WORK REQUEST
Pull every line with "beside" from the entries below.
Segment Open
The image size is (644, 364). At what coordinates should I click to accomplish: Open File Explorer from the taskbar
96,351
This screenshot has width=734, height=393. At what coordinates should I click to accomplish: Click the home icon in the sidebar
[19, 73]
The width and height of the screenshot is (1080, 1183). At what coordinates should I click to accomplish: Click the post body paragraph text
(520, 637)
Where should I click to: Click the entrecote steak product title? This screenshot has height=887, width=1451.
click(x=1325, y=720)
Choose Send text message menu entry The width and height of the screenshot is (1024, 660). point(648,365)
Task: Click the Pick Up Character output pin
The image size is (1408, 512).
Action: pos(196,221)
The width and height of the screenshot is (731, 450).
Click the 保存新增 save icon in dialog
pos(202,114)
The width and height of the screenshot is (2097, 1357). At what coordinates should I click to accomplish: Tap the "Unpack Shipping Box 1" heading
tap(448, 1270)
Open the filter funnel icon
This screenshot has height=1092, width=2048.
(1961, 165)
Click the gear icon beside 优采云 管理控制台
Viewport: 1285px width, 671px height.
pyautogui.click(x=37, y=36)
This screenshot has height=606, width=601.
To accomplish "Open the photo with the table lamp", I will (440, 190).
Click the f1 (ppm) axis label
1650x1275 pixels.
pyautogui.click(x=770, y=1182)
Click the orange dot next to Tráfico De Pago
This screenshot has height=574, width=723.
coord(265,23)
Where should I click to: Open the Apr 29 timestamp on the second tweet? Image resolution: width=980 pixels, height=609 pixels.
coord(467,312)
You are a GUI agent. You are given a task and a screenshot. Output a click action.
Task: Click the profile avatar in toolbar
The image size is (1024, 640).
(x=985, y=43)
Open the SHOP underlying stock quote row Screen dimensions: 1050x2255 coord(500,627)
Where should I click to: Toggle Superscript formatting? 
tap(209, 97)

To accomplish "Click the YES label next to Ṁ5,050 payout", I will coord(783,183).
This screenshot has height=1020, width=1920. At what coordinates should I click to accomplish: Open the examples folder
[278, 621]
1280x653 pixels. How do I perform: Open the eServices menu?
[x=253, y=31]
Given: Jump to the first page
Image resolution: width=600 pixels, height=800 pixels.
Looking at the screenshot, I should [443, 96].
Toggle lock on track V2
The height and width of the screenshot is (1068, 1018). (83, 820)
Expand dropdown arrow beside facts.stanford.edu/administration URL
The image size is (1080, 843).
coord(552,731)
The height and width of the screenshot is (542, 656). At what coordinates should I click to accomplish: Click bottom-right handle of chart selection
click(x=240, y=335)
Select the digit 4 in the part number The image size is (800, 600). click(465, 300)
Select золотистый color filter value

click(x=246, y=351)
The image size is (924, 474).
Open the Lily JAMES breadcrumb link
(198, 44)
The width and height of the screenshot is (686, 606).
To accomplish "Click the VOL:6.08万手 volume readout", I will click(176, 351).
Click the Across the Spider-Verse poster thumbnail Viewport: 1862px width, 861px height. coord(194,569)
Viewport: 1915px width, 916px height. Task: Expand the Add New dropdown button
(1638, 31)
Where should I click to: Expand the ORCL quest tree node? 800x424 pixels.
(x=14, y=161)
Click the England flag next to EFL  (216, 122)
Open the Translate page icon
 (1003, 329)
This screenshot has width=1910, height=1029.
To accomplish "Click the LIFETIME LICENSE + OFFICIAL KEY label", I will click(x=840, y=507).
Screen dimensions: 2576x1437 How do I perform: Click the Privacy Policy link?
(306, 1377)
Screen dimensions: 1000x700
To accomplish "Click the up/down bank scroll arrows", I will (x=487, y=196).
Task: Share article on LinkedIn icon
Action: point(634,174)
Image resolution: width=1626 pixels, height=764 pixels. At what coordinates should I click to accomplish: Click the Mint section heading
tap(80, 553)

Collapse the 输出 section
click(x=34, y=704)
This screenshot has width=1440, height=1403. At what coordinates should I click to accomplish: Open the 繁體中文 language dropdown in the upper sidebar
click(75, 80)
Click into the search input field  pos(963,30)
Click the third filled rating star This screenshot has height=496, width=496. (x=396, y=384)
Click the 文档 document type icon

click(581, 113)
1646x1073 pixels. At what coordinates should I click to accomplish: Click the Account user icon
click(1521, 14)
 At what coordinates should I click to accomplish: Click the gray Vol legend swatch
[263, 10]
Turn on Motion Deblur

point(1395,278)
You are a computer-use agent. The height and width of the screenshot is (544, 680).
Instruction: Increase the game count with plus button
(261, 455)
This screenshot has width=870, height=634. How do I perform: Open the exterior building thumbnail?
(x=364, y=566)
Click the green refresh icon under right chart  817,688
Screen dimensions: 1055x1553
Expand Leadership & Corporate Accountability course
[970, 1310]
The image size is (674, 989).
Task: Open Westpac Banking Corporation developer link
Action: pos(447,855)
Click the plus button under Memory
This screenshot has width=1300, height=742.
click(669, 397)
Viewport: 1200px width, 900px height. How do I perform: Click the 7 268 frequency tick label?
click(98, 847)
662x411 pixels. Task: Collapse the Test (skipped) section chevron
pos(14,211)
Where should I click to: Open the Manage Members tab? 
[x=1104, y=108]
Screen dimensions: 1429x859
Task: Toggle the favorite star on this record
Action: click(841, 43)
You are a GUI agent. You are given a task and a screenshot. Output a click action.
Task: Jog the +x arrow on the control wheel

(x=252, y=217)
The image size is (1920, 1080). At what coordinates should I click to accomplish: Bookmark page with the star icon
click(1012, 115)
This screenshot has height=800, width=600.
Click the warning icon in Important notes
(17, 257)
Segment Closed
YOUR SOLUTION
Click the gear icon beside 优采云 管理控制台
Expand dropdown arrow beside facts.stanford.edu/administration URL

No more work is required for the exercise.